According to conventional wisdom, activation of the GABAA receptor subtype at the communication junction between neurons—the synapse—strongly increases membrane conductance of ions, triggering a process called shunting, which inhibits neuronal firing. Led by Alexey Semyanov of the RIKEN Brain Science Institute in Wako, Japan, the team demonstrated that activation of these receptors outside of synaptic junctions, so-called ‘extrasynaptic receptors’ can also excite the neurons.

Further activation of these extrasynaptic receptors by application of higher concentrations of GABA turn excitation into inhibition (Fig. 1). “To our knowledge, this is the first demonstration that changes in membrane conductance can switch the action of a neurotransmitter from excitation to inhibition,” Semyanov says.

Semyanov and colleagues treated slices of the mouse hippocampus with low or high concentrations of GABA and compared the effects. They showed that the more GABA they added, the more they could detect an increase in the conductance of the membranes of hippocampus cells called CA1 interneurons. The increased conductance was mediated through extrasynaptic GABAA receptors.

The CA1 interneurons could spontaneously fire action potentials—electrical impulses that transfer signals in the network of interconnected neurons. Adding low concentrations of GABA increased the rate of action potential firing, while high concentrations of GABA reduced action potential firing in the cells. Because the concentration of GABA that slowed neuronal firing had also enhanced membrane conductance, the researchers argue that increasing this conductance by activating extrasynaptic GABAA receptors can result in inhibition via shunting along the membrane, which would cause a decrease in action potential generation in the neurons.

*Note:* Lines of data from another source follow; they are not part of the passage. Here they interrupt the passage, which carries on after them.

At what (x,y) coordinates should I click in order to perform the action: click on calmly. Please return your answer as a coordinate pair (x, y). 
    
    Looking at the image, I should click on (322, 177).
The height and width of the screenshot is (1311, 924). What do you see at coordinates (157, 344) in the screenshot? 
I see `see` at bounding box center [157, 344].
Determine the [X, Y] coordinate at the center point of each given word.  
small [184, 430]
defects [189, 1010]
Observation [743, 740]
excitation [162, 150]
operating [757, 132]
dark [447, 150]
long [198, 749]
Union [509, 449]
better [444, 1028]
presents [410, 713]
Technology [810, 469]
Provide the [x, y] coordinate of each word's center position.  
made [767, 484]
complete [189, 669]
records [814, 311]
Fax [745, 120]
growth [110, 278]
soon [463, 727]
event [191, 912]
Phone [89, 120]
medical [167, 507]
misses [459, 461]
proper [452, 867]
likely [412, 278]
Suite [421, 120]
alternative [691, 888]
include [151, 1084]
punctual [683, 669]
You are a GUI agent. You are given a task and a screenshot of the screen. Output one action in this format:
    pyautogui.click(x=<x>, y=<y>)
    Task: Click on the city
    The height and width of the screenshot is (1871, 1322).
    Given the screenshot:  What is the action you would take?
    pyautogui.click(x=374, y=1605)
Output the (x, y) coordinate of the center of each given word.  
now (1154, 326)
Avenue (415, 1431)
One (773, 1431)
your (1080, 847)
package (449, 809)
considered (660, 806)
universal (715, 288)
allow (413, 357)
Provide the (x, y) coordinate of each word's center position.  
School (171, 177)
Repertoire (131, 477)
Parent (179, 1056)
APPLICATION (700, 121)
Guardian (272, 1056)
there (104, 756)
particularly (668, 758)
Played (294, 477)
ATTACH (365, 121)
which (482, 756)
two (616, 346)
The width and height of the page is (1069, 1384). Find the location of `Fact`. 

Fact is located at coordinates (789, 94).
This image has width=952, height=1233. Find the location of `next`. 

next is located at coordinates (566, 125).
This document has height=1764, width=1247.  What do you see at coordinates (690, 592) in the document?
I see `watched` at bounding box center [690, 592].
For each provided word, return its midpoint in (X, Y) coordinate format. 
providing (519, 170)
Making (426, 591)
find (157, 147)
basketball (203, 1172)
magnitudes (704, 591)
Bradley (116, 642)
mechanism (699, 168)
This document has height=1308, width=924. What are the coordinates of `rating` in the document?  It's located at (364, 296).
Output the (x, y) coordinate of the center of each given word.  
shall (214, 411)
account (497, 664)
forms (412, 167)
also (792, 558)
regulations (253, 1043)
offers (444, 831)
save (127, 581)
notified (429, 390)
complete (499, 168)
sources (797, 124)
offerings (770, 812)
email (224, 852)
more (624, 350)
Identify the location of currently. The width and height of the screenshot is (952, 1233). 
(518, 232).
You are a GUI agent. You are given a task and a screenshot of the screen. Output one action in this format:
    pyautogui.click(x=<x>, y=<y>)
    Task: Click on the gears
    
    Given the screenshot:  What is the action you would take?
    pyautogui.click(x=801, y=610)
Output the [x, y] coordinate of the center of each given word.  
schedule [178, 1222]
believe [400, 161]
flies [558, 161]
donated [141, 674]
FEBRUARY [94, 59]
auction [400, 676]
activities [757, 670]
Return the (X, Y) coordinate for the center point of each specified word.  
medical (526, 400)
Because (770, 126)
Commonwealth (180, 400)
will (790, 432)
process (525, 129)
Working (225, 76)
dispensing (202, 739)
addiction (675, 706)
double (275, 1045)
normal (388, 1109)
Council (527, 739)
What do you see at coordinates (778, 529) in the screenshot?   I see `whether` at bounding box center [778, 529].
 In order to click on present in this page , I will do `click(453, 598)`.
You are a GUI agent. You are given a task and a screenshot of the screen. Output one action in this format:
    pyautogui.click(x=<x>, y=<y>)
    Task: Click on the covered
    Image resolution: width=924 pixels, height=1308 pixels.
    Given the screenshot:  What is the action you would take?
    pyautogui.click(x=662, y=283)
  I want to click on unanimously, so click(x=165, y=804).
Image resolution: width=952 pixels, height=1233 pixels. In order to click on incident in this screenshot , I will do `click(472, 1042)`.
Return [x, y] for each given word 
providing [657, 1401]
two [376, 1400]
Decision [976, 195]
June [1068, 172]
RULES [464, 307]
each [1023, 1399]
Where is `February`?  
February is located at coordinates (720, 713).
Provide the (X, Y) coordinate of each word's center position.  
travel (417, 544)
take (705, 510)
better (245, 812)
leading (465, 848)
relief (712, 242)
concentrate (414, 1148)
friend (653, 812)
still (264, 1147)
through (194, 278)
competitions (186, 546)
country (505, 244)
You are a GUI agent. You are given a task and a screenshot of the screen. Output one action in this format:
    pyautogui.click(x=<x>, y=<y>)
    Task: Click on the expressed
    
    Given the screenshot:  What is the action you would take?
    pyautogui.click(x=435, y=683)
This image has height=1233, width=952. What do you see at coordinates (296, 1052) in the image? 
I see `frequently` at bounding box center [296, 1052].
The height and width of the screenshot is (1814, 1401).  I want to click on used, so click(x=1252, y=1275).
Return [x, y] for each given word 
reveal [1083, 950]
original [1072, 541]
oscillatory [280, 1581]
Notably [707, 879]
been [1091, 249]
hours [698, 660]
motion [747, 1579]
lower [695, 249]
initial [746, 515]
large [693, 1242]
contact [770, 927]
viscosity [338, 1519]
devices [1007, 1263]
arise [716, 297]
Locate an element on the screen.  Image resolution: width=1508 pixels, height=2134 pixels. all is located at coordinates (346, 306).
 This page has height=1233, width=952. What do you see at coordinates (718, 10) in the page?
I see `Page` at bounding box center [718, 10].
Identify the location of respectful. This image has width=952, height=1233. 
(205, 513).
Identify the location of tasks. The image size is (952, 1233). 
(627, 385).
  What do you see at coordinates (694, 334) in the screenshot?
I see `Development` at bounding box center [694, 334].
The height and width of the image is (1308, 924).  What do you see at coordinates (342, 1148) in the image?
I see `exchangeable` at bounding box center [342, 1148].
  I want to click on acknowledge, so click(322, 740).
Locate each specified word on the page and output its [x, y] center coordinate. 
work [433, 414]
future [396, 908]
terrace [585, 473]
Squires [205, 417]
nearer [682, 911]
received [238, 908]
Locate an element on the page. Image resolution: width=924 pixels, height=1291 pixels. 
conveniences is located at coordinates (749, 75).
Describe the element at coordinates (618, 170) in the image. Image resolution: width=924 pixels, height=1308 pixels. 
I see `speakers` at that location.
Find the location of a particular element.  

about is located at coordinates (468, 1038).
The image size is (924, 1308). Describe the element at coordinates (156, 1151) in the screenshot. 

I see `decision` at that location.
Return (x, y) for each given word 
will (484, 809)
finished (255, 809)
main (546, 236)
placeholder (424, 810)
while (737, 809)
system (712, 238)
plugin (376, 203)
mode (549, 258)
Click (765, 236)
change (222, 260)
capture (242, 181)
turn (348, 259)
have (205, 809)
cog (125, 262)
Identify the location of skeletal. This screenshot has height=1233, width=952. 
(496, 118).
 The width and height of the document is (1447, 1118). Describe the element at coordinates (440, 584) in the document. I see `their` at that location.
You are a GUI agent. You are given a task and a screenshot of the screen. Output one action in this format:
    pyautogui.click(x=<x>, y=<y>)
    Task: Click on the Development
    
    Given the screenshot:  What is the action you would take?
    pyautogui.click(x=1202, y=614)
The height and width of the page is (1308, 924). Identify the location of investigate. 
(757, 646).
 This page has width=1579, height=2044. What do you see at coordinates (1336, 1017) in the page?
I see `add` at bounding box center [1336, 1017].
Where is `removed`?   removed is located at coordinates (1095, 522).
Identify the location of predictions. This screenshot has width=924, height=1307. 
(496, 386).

The hippocampus plays a key role in learning and memory, and GABA concentrations are known to increase in this part of the brain during exploratory behavior in rats. The findings therefore raise the intriguing possibility that changes in GABA concentration in the brain during some behavioral tasks could bidirectionally change neuronal excitability; this could be a characteristic of the hippocampal neuronal network that may be required for some behavioral tasks in animals.

“Many clinically used drugs, such as sedatives or anti-epileptics, target GABA receptors,” notes Semyanov. “Our findings could potentially explain their therapeutic action as well as some of their unwanted side effects.”